Выбирать не приходилось, патрульные двинулись вперёд, на ходу отрабатывая кабинет за кабинетом, пока не дошли до развилки. Здесь они остановились. Семён нервничал: проверять всё подряд было слишком долго, промедление могло стоить Димке жизни. И разделяться было тоже нельзя: мало ли какая тварь выскочит из-за поворота. «Эх, ты! – ругнулся Семён на яблоко. – Чего ты там зажалось?!»
– Ладно, – Ипполит положил ему руку на плечо. – Давай, я направо, ты налево. У лестницы на первый этаж встретимся.
Семён нехотя кивнул, и поспешил к кабинетам. Почти все они были пусты, а если в них что и находилось, то только парты да стулья, и то какие-то странные, будто нарисованные. Он проверял уже седьмой или восьмой кабинет от развилки, когда услышал крик Ипполита о помощи.
Бросился в коридор. Побежал. Скорее! Сердце стучало как бешеное. Он уже отчетливо слышал звуки близкой яростной борьбы и рычание. Вот катана чиркнула лезвием по стене и… затем был звук, который он не перепутал бы ни с чем – на пол упало тело. Чьё тело? В сердце на мгновение вспыхнула надежда, но её тотчас оборвал злорадный вой. А в следующий миг перед Семёном точно из-под земли вырос волколак. Здоровенный и сильный. Его морда и грудь были залиты кровью, а глаза сверкали торжеством и злобой.
Семён молча ударил с разбега. Раз, второй. Оборотень уклонялся легко. Его полуволчье тело было создано для боя.
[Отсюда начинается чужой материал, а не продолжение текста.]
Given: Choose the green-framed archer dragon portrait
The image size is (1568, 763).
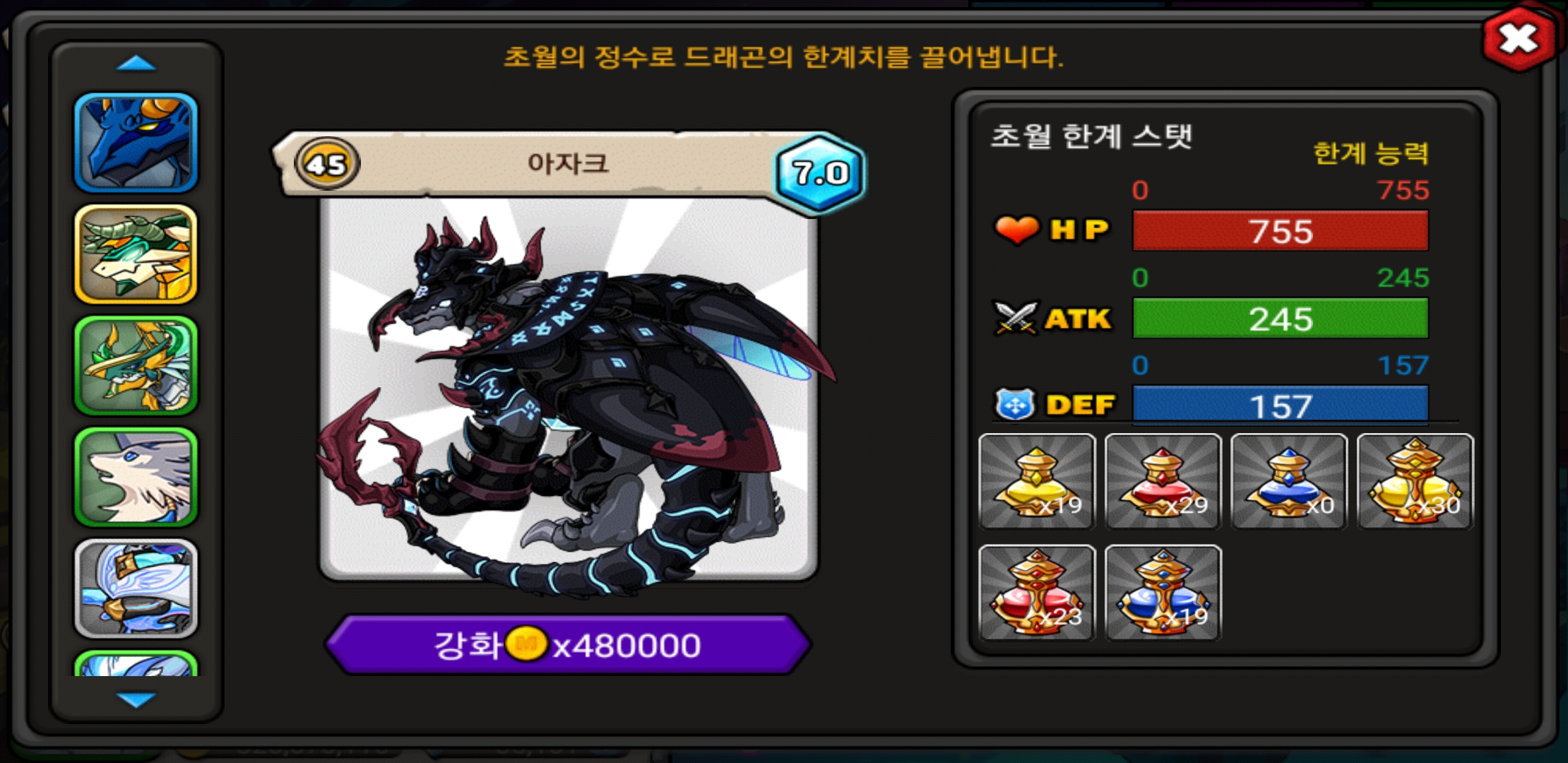Looking at the screenshot, I should click(x=136, y=366).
Создано убивать таких, как Семён. И Коготков знал это. Но и отступать он теперь не мог. Патрульный сделал финт, заставив чудовище отшатнуться, и тут же резко ударил вниз, по коленям. Оборотень перепрыгнул через саблю непринуждённо, как дети прыгают через скакалку, ударил Семёна в плечо. Тот отступил на шаг, замер. Украдкой посмотрел на злосчастный кабинет: из дверного проёма медленно выползала кровавая лужа.
Волколак поймал его взгляд и противно гоготнул:
– Дурак. Всё ещё думаешь ему помочь? Да ты сам теперь труп.
Семён нахмурился – оборотень был почти прав. Вот только… Может, заговорить ему зубы и напасть неожиданно?
– Ты кто такой? – спросил Коготков, не подобрав ничего более подходящего.
Полуволчья – получеловечья пасть растянулась в улыбке.
– Что, Семён, не признал?
– Да у меня таких знакомых отродясь не было, – ответил Коготков, прикидывая, куда и как нанести удар.